Sunday, January 16, 2005

O Corpo

Juro que tentei com boa vontade assistir O Corpo; não deu. Mal o filme começara e já estava instalado um clima pseudos: uma arqueóloga atéia (Olivia Williams) descobre uma ossada que supostamente seria de Jesus. O Vaticano envia então um jesuíta (Antonio Banderas) para investigar esse acontecimento e ambos, padre e arqueóloga, se vêem metidos numa trama sórdida. Que coisas óbvias provavelmente ocorrerão no filme e que nem precisamos ver o resto para saber?

uno: Discussões do tipo “religião versus ciência”;

duo: Padre posteriormente tendo crise de fé

tres: Arqueóloga também posteriormente tendo crise de fé;

quattuor: Clima entre padre e arqueóloga, etc.

Minha paciência não cessou durante os três minutos iniciais – que geralmente já indicam se um filme é ou não bom –, mas sim num diálogo especialmente bobo entre os protagonistas. Depois do padre apelar inutilmente para a relativização da verdade à arqueóloga (“você tem de enxergar também com minha verdade”, que coisa!), o jesuíta pateticamente disse mais ou menos o seguinte:

- Mas você não pode prosseguir com isso, milhões de pessoas acreditam que Jesus é Deus, isso acabará com a fé delas!

Se um jesuíta argumentasse assim comigo e tivesse suas idéias amparadas pelo Vaticano, julgo que eu escolheria entre duas alternativas: a) me converteria ao islamismo ou judaísmo; b) suporia que tudo aquilo era o prenúncio do fim dos tempos. Convenhamos, ora bolas: um jesuíta enviado especialmente pelo Vaticano defender a fé católica dizendo que seria melhor esconder que o catolicismo era realmente uma mentira para não chocar as pessoas... só faltava depois comentar alegremente sobre o movimento Economia e Humanismo, fundado pelo Pe. Lebret e pelo Pe. Desroches. E se não me engano, Banderas era um padre de El Salvador convertido tardiamente. Bem que não seria estranho se ele inclusive fizesse alguma menção à teologia da libertação...

Essa argumentação singular do jesuíta não deve, presumo, encontrar apoio em nenhuma parte das Escrituras, nem nos Santos Padres e nem na tradição da Igreja. Pois não é humanamente possível que uma religião de dois mil anos, defendida por uma multidão de filósofos, possua suas bases em algo tão chinfrim.

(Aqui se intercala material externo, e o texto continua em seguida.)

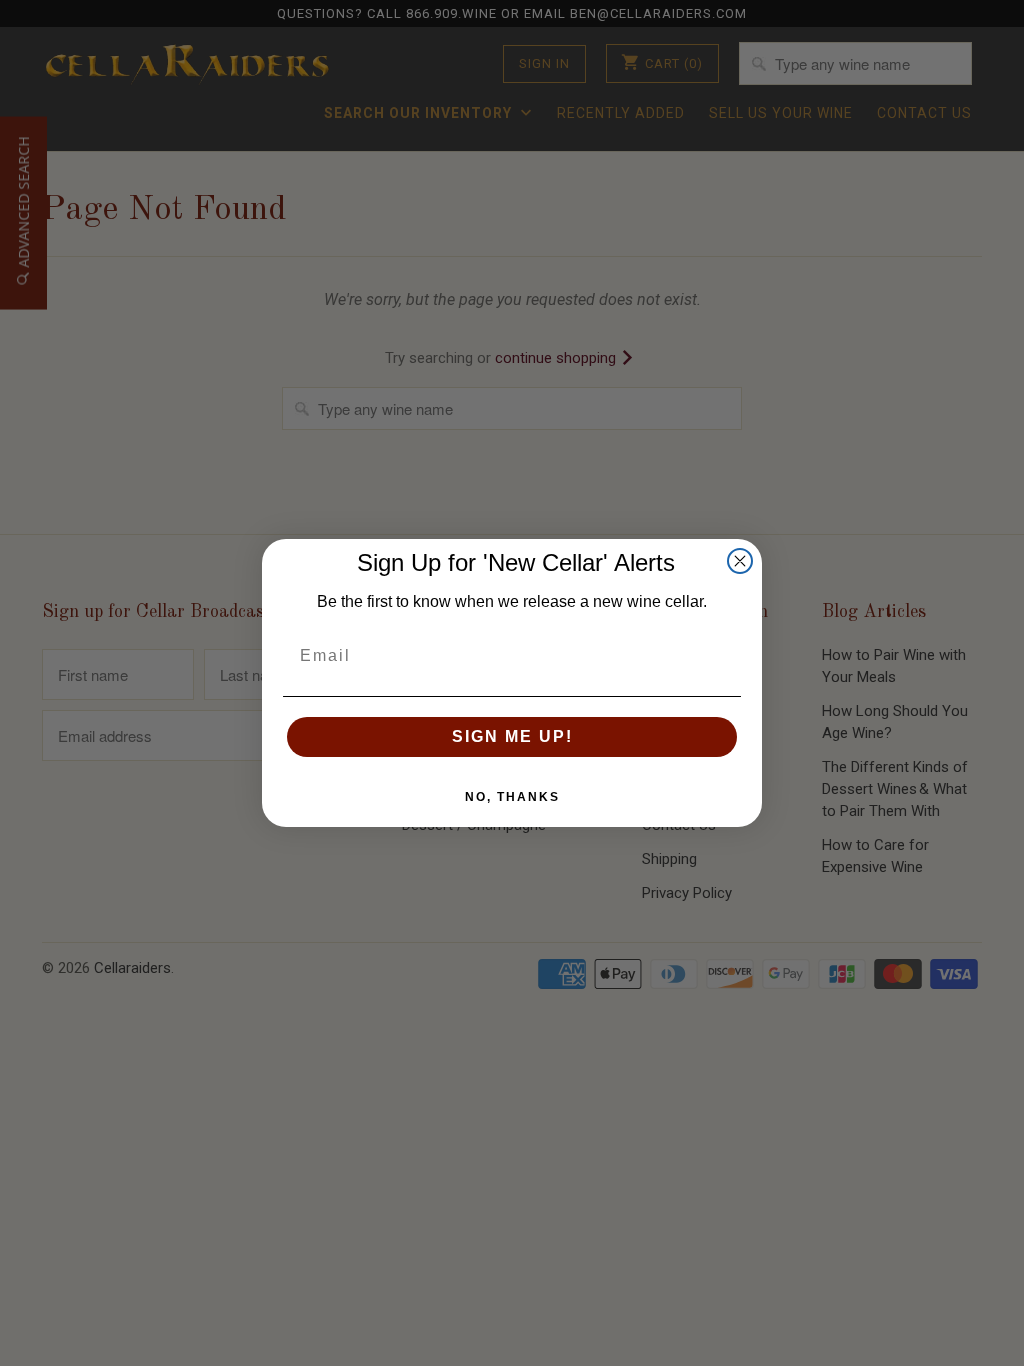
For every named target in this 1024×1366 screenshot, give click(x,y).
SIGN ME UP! (512, 736)
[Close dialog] (740, 561)
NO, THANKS (512, 797)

Isso foi o bastante para eu desligar a TV. Aliás, já que o assunto deste texto versa sobre fé, imaginei um filme onde “descobrissem” (como se os estudiosos do assunto já não soubessem) que Galileu, o fundador da ciência experimental, estava completamente errado e a Inquisição certa. Ou um filme sobre a vida de Karl Marx, mostrando, entre outras coisas muito apreciáveis, o episódio em que, malgrado seus protestos contra o tratamento dado pelos patrões às suas domésticas, ele expulsa de casa sua doméstica por tê-la engravidado, ou o episódio em que ele, escrevendo O Capital (refutado há mais de cem anos), percebendo que estatisticamente o proletariado melhorava de vida graças ao capitalismo, utiliza dados de trinta anos antes para supostamente mostrar como eles viviam na miséria.

* * *

Para finalizar, embora eu não tenha lido O Código Da Vinci, a opinião de algumas pessoas que o leram e que julgo inteligentes me fez achar que é mais uma obra pseudos, dessas para ganhar dinheiro às custas da ignorância alheia. Confiando nessa boa gente, tratarei de seguir o conselho de Bismarck – “a gente aprende com erro dos outros” – e procurarei ler o que todo mundo deveria: os clássicos. Entenda o leitor que me refiro a um plano de leitura baseado na educação liberal tal como ensinava Mortimer J. Adler. E isso leva um certo tempo. E se é para perder tempo, que seja com Civilization, embora eu ainda cisme com a civilopédia da segunda versão, onde diz que o comunismo é um ideal nunca realizado na história.